→ **DIRECTIONS**: Repeat the stretch of entries below from the line with "Given: Click Sign in link" through the line with "You are a GUI". Include both ends and add nothing.

(Stored records)
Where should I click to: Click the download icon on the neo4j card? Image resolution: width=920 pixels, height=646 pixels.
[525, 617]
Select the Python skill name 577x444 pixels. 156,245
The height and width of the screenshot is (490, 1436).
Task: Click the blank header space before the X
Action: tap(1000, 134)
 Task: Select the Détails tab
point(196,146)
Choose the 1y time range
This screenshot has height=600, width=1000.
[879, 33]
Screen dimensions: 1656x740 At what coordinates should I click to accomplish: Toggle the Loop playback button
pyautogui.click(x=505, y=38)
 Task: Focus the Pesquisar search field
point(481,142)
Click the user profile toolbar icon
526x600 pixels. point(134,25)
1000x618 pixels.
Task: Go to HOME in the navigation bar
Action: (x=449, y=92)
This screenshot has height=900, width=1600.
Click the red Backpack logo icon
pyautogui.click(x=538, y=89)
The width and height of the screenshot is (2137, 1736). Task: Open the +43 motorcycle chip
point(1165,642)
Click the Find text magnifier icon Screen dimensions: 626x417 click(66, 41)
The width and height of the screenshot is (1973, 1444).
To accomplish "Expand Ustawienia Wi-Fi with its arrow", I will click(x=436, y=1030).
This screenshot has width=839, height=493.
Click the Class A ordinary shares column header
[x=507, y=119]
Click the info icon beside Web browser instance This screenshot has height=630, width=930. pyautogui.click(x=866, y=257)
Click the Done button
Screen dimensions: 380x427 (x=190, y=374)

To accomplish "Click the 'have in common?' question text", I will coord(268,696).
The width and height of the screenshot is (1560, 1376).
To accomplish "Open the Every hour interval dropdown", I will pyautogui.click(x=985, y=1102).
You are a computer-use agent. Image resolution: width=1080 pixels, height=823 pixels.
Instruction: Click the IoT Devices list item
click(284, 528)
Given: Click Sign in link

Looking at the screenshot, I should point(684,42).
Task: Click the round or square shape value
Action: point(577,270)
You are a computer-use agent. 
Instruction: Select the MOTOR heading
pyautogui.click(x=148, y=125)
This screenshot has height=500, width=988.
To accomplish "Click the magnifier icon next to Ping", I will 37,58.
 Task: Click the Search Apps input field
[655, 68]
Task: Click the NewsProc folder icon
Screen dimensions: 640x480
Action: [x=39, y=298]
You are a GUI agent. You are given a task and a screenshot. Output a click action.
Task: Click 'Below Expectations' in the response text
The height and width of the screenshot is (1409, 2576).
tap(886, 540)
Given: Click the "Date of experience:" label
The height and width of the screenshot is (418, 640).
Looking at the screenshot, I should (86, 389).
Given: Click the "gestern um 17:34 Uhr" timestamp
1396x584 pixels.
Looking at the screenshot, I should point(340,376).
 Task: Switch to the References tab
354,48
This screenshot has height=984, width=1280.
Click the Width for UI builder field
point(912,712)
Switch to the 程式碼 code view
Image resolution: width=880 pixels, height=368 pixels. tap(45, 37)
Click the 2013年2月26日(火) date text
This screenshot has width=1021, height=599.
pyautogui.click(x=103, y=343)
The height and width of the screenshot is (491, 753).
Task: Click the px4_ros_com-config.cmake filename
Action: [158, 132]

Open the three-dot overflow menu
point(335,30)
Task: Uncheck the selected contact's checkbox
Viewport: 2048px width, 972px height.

→ **RESULT**:
Given: Click Sign in link

Looking at the screenshot, I should point(684,42).
Task: Click the round or square shape value
Action: point(577,270)
You are a computer-use agent. 
Instruction: Select the MOTOR heading
pyautogui.click(x=148, y=125)
This screenshot has height=500, width=988.
To accomplish "Click the magnifier icon next to Ping", I will 37,58.
 Task: Click the Search Apps input field
[655, 68]
Task: Click the NewsProc folder icon
Screen dimensions: 640x480
Action: [x=39, y=298]
You are a GUI agent. You are given a task and a screenshot. Output a click action.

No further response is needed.